J’éprouve souvent des sentiments mêlés envers lui: gratitude, dévotion, agacement, voire colère, et aussi crainte. Crainte d’abord d’être mal compris et jugé dans ma situation de disciple. Ce choix n’est pas rationnel et ne peut pas s’expliquer avec le seul intellect. Un élan de cœur ne peut être expliqué mais seulement vécu et ressenti. Utiliser des mots comme gratitude et dévotion évoque immédiatement une spiritualité douteuse qui mène vers des enfermements sectaires. La dévotion est un des sentiments les plus incompris alors que pour moi c’est l’un des plus merveilleux. Dans mon expérience, c’est tout à la fois élan du cœur, offrande, don de soi, gratitude, silence vibrant d’amour.

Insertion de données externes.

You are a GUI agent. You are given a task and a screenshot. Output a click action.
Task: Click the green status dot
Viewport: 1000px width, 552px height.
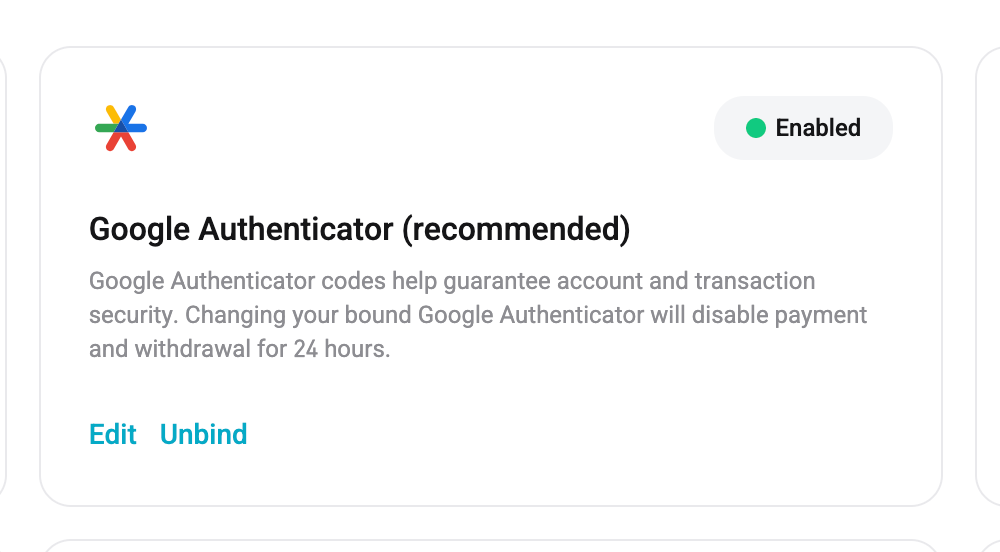tap(756, 128)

Paradoxalement, j’éprouve aussi de l’agacement et de la colère envers lui Osho et ce pour bien des raisons. Il a parfois pris des positions qui ne me conviennent pas et qui ne rentrent pas dans l’idéal que je me fais d’un Maître. Le jour où je le lui ai exprimé et alors que j’ai cru qu’il allait me faire expulser de sa communauté, il m’a simplement répondu: « Un chercheur authentique utilise toute situation pour renforcer la puissance de son observation, de son témoin intérieur. » Je n’ai pu qu’éclater de rire. J’ai réalisé que toutes les situations qu’il créait autour de lui faisaient partie d’une vaste pièce de théâtre dont le seul but était de nous réveiller. Osho est un expert de la provocation tout azimut, en commentant et critiquant des hommes politiques, en incendiant les religions traditionnelles sclérosées et sclérosantes, en proposant une spiritualité joyeuse et non ascétique, en mettant la sexualité et l’amour humain comme étape fondamentale du chemin spirituel…

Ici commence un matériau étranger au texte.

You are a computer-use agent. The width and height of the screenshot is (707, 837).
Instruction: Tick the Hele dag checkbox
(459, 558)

La relation de disciple à Maître pose un défi fondamental, le rapport entre abandon confiant entre les mains et la guidance du Maître et le respect de son libre arbitre. Comment ne pas suivre aveuglément et rester responsable de ses actes et de ses pensées? Le Maître invite à regarder en soi pour trouver sa propre lumière et le défi est de discerner ce qui vient de mes croyances et conditionnements et qui n’est pas la vérité profonde jaillissant des profondeurs de mon être?